Con el dinero que ganó después de su primera exposición compró una maquina de hacer fotografías, no para recuperar el tiempo perdido, ni tan siquiera para recoger los nuevos recuerdos, sino para olvidar que tendría que volver a robar la vida de otros, los recuerdos falsos de vidas vacías que exponían sus vergüenzas en papel couche.
Su arte se volvió más realista, más puro, más auténtico. Las fotografías reflejaban la crudeza de la vida en la calle, mientras que su pintura rompía con la frialdad de la realidad que la gente quiere olvidar, aquella que le recuerda que ellos también pueden acabar presos de la calle, la maldad y la falta de sueños.
A pesar de que el éxito, ganado con todo merecimiento, le había otorgado una nueva vida de buenos recuerdos, no podía dejar de pensar en aquellos días en el viejo hogar que le robó la sonrisa de la inocente niñez. Amaia era incapaz de odiar, no por bondad, sino por pereza de volver a un momento en el que la vida se cebó con ella. Ahora vivían bien, sus hermanas y su madre le acompañaban en su aventura de vivir el presente. Su padre, aquel hombre que le arrebató la niñez se había convertido, sin quererlo ni desearlo, en el artífice del éxito de su hija , arrebatándole nuevamente la capacidad para olvidarlo.
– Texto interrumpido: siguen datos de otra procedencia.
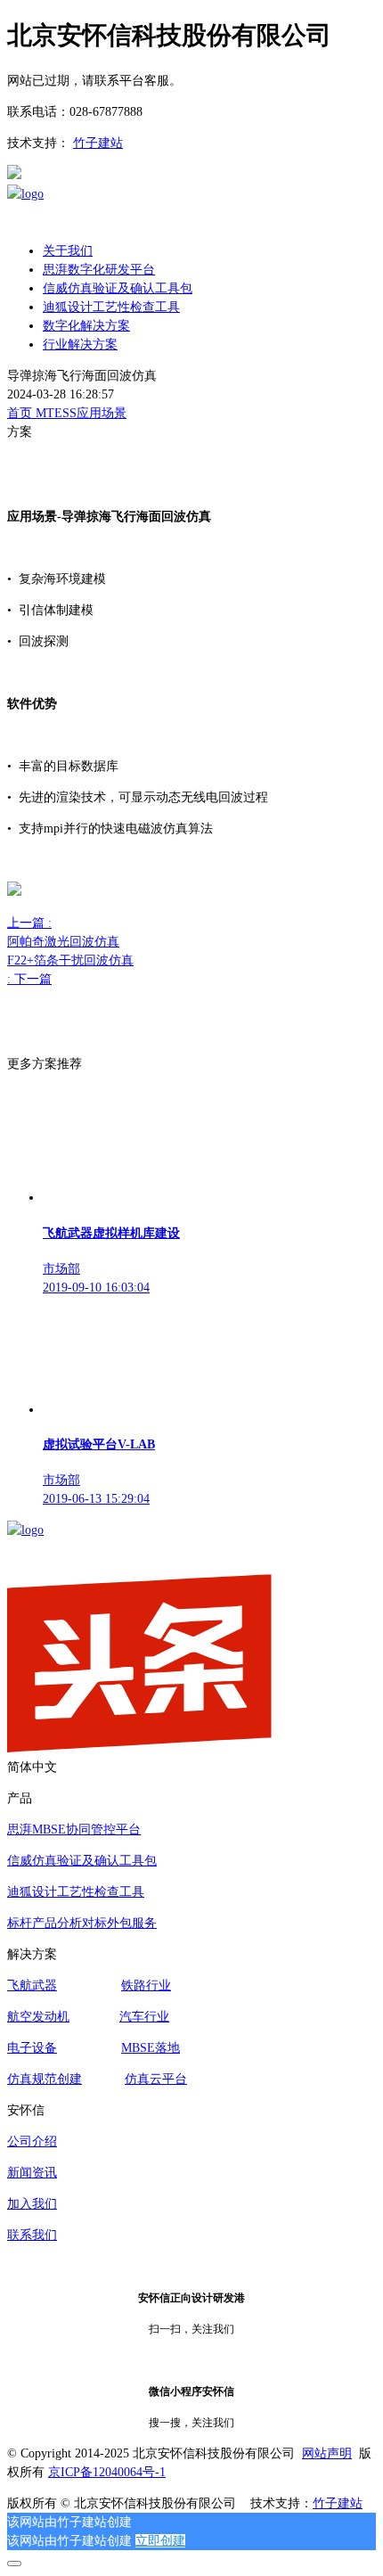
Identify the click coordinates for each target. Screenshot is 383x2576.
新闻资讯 (32, 2172)
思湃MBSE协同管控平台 (74, 1829)
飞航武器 (32, 1985)
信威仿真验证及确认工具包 (82, 1860)
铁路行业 (146, 1985)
Aunque prefería pintar sus propias fotografías, no dejo de rebuscar entre los periódicos locales de cada ciudad que visitaba una imagen que le evocará alguno de esos recuerdos que le hubiera gustado vivir. Una mañana, mientras tomaba el desayuno en el Hilton, una noticia del New York Times le sobresalto, “Un hombre ebrio muere atropellado por un camión de la basura”. El titular era suficientemente expresivo para llamar la atención, pero no fue lo único que le hizo detenerse en esa página, bajo las ruedas de aquel camión asomaba la mano inconfundible, que con su fuerza bruta, le había destrozado su costillas.
Recortó, con una frialdad impropia, la fotografía que ilustraba la noticia del periódico. La guardó en su portafolio de piel y salió sin mediar palabra. Aquella sería la última foto que pegaría en el álbum familiar, ni quedaban más hojas, ni ella tenía más fuerzas para coleccionar recuerdos robados.